Les APL désormais calculées en fonction du patrimoine

Par Hugo Baudino  |   |  614  mots
Les résidences secondaires risquent d'être bientôt intégrées à la base de calcul des APL
Pour calculer le montant des APL, les seuls revenus ne suffiront bientôt plus. Les résidences secondaires, livrets d’épargne et autres produits financiers pourraient être inclus dans la base de calcul dès le 1er octobre 2016. Explication du nouveau mécanisme.

C'est un changement de paradigme qui se prépare. Alors que les aides personnalisées au logement sont, depuis leur création, calculées en fonction du revenu des ménages qui les demandent, le gouvernement s'apprête à chambouler le système en incluant le patrimoine dans l'équation.

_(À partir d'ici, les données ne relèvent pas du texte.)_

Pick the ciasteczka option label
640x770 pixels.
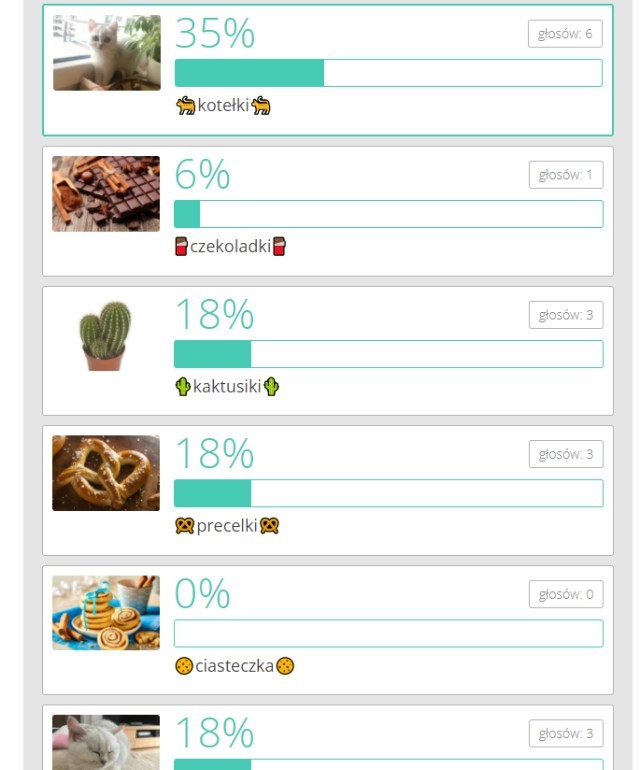coord(235,665)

Une mesure de la loi de finance pour 2016 prévoit d'introduire les produits financiers et biens immobiliers dans la base de calcul servant à déterminer le montant des APL, dès lors que le montant du patrimoine dépasse 30.000 euros.

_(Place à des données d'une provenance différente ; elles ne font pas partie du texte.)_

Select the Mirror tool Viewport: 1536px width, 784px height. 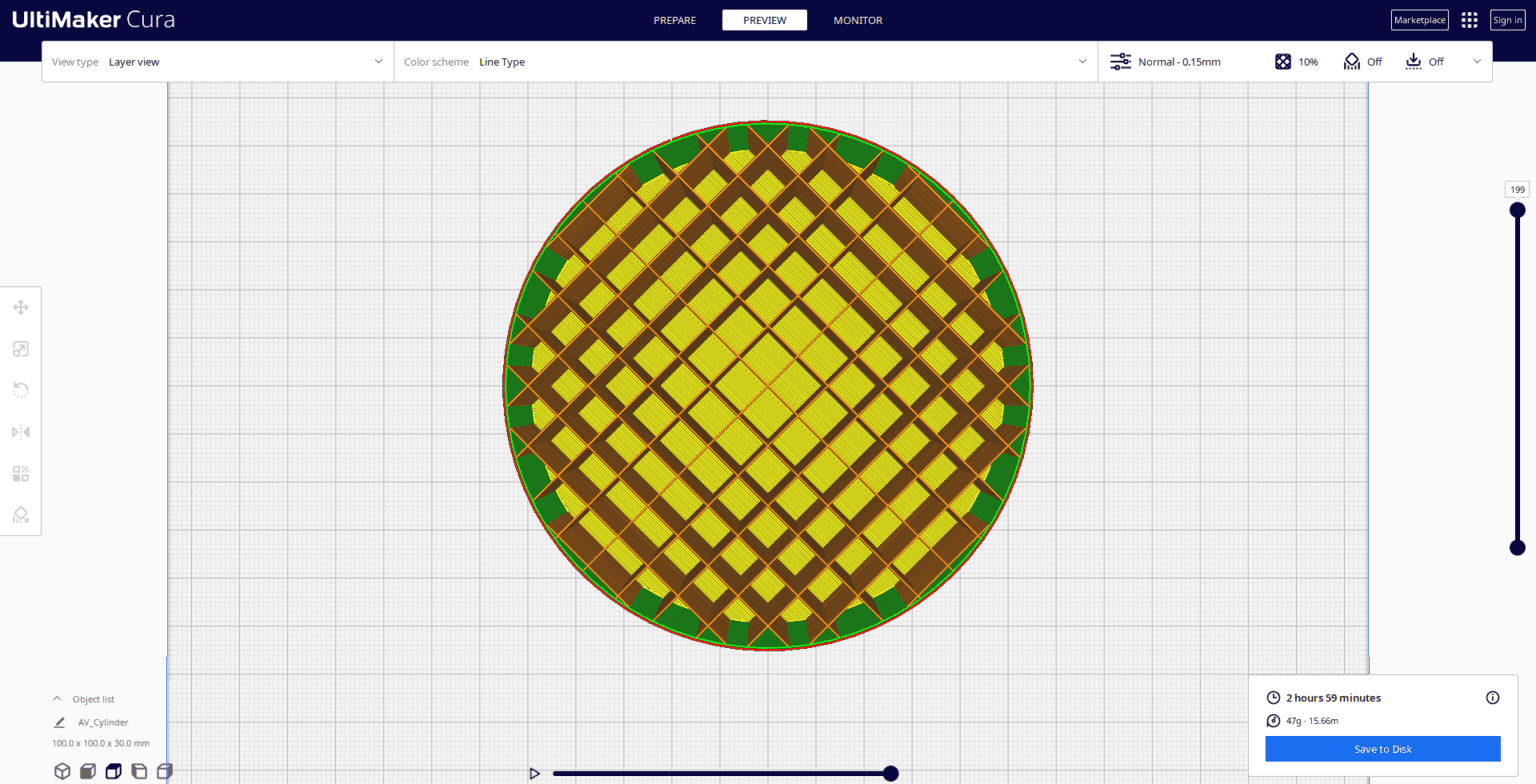[x=20, y=431]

Ce qui fait le plus grincer des dents, c'est le fait que les différents livrets d'épargne réglementés soient considérés comme des produits financiers comme les autres. Le livret A, livret d'épargne populaire et livret de développement durable sont donc inclus dans le patrimoine pris en compte. Eddie Jacquemart, président de la Confédération nationale du logement (CNL), y voit un moyen déguisé de fiscaliser des produits d'épargne qui ne l'étaient pas : "Si vous perdez de l'argent sur vos APL à cause de votre livret A, c'est comme si vous étiez imposés dessus." Il a ainsi demandé à la ministre du logement Emmanuelle Cosse de "retirer l'épargne populaire de la mesure". "Cela peut également entraîner un risque de décollecte pour le livret A, qui sert à financer le logement social", ajoute-t-il.

Un nouveau système qui se base sur les revenus et loyers fictifs

Le patrimoine du ménage allocataire sera inclut dans le calcul des APL dès lors qu'il dépasse 30.000 euros. Le mécanisme repose sur la notion de revenu fictif. Ainsi, on prend en compte un loyer fictif pour les résidences secondaires non louées et un revenu fictif de 3% pour les produits financiers. Ce pourcentage a de quoi faire rire (jaune) quand on le compare avec le taux de rémunération actuel du livret A, fixé à 0,75%.

Le président de la CNL rappelle que le Conseil national de l'Habitat, qui regroupe de nombreux acteurs de l'immobilier (propriétaires, bailleurs, locataires, associations, etc.) a "voté contre à la quasi-unanimité, même la Cnaf (Caisse nationale des allocations familiales) y était opposée". Cette mesure, qui doit entrer en vigueur au 1er octobre, pourrait toucher 10% des bénéficiaires d'APL, soit environ 650.000 ménages, selon les chiffres fournis par le gouvernement.

C'est un nouveau coup dur pour les locataires, après le coup de rabot de l'été, qui a mis en place plusieurs seuils de montant de loyer à partir desquels les APL étaient réduites puis supprimées. Cette mesure a impacté, selon les chiffres de la Cnaf, un peu moins de 80.000 foyers : 16.000 d'entre eux ont vu leur APL totalement supprimées et le reste a perdu en moyenne 70 euros par mois.

Pour Eddie Jacquemart, ces actions de réduction des APL vont à l'encontre du bon sens, qui voudrait que celles-ci augmentent, "au vu de l'évolution du niveau des loyers". Egalement farouchement opposée à cette nouvelle mesure de réduction des APL, l'association Droit au Logement demande au gouvernement de "retirer ce nouveau projet de décret, d'abroger le précédent, de réévaluer les APLE, et de baisser immédiatement les loyers de 20% particulièrement dans le secteur privé".

En attendant de voir si le décret d'application arrivera à temps et sera bien signé par la ministre du logement et par le premier ministre Manuel Valls, cette mesure pourrait changer la façon de concevoir l'octroi des allocations sociales, en ne se basant plus uniquement sur le revenu mais aussi sur le patrimoine.